ST. PETERSBURG — The rift over a new stadium for the Tampa Bay Rays deepened Friday when Mayor Bill Foster rejected the team's request to explore stadium sites in Hillsborough County.
In a letter to Rays owner Stuart Sternberg, Foster said the only way to preserve the city's interests is not to let the team look for stadiums outside St. Petersburg or the Pinellas Gateway area.
The Rays, which Foster called a "source of great civic pride," have a written agreement to play 1,215 more regular season games at Tropicana Field. Besides offering the excitement of baseball, the team is an employer, economic driver and a tourist draw for the city, Foster wrote.
"Make no mistake," Foster said, "this is not about money, and the city has absolutely no interest in winding down our relationship prior to 2027."

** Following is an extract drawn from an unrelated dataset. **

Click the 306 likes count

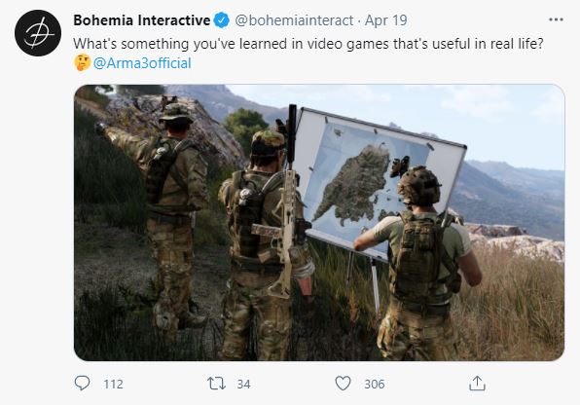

Foster's letter is a response to Sternberg seeking permission to explore stadium sites in Pinellas and Hillsborough counties. He asked after CityScape, a St. Petersburg developer, unveiled plans last month for a stadium in the Carillon Business Park.
Sternberg said he would consider the Carillon plan only if the team could also look outside the city. He also offered to give the city veto power on any location.
The Rays say the Trop will not support baseball and have refused to consider new Pinellas sites unless they can also examine Hillsborough possibilities. The team this season became the first in major-league history to win 90 games and finish last in attendance, drawing 1,559,681.
Foster's letter "surprised and disappointed" Sternberg.
He said only a regional dialogue will preserve baseball for generations of Tampa Bay fans. He expected the City Council to discuss a response during a public meeting after City Attorney John Wolfe told the group that on Oct. 11.
The Rays, Sternberg said, look forward to meeting with Hillsborough and Pinellas county commissions. Both groups invited the team to talk about its future. No meeting dates have been set.
"We invite all interested parties, including the St. Petersburg City Council, to join the conversation," he said.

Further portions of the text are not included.